Лукашов, прищурившись, вглядывался в темноту. На нем не было шапки, волосы его были вздыблены, галстук сбился набок, Лукашов явно был под градусом, больше, чем при прощании, очевидно, выпил после.

– Ты откуда взялся? – вполголоса спросил Холин.

– Дело есть… Выйди на минутку, – зашептал Лукашов, косясь на спящих.

Холин наспех оделся и, не повязав галстука, вышел из купе. Он не очень удивился. Все время, пока он лежал и пытался заснуть без таблеток, у него было чувство, что должно произойти что-то необыкновенное.

Лукашов стоял, повернувшись лицом к купе. Лоб его был потным. На плечи наброшена зеленая куртка с множеством застежек-«молний».

– Оденься, пойдем поговорим в тамбур, – сказал Лукашов.

– Что за таинственность?

– Просто мы здесь будем мешать. Да и проводник меня вытурит. Я незаконный.

– В каком смысле?

– Без билета.

– Откуда ты взялся?

– Потом.

Холин опять вернулся в купе, осторожно снял с вешалки зеленую, на «молниях» куртку, такую же, какая была на Лукашове. Очевидно, Холин своей возней потревожил главрежа. Она лежала теперь на спине, под одеялом, полуприкрыв простыней лицо. Все-таки у нее не такое уж безобразное лицо, как ему показалось в первый раз. Густые ресницы, пухлый большой рот. Ресницы слегка дрожат в полумраке, в синем свете. Может быть, главреж исподтишка наблюдает за ним, не унесет ли он ее шубку. Еще одно, за что Николай Егорович не любил железную дорогу, – ужасно неприятно себя чувствуешь, когда приходится одеваться ночью, в компании незнакомых спящих людей, которые везут деньги и вещи.

Как-то Холин во время одной поездки надел не свое пальто, человек, сосед по купе, сразу проснулся, и хотя Николай Егорович потом битых полчаса извинялся и человек вроде бы поверил, но на плечах Холин еще долго чувствовал мерзкую тяжесть чужого пальто.

– Я тебя потревожил? Извини… – Лукашов нервно поправил зеленую куртку.

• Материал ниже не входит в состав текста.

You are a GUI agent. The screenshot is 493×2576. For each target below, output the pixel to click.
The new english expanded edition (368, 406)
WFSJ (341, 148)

– Ничего. Я все равно не спал.

Они прошли мимо закрытого купе проводника – наверно, проводник уже спала, и вышли в тамбур. Здесь Холин и Лукашов сразу очутились среди звуков быстро идущего поезда: стука колес, лязганья буферов, скрежета металла.

– Закуришь? – спросил Лукашов, прислоняясь плечом к стеклу.

– Давай.

Лукашов достал пачку «Примы», щелчком выбил сигарету Холину, протянул горящую спичку, потом закурил сам.

– У меня завтра отгул, – сказал он, – а у сестры день рождения. Вот я и решил проведать сестренку, она у меня недалеко, тут три часа ходу.

– Когда же ты сел? Ты вроде ушел со всеми.

– У нас машина была. Мы вас обогнали. В Рыбино и сел. Я к тебе сразу хотел зайти, да в моем купе такая пьянка была – не вырвешься. Студенты с каникул едут. Хорошие ребята, веселые.

Лукашов опять привалился к стеклу и, попыхивая дымом, стал смотреть на Холина.

«А как же жена, будет волноваться», – хотел сказать Холин, но догадался – компания заедет к жене, скажет.

К лукашовской жене, холинской невесте…

– Сейчас передавали: в Крыму двенадцать. В самый раз. Глядишь, и купаться будешь.

– Говорят, там бассейн.

– Вообще здорово.

Из щелей дуло, и Холин надел наброшенную на плечи зеленую куртку.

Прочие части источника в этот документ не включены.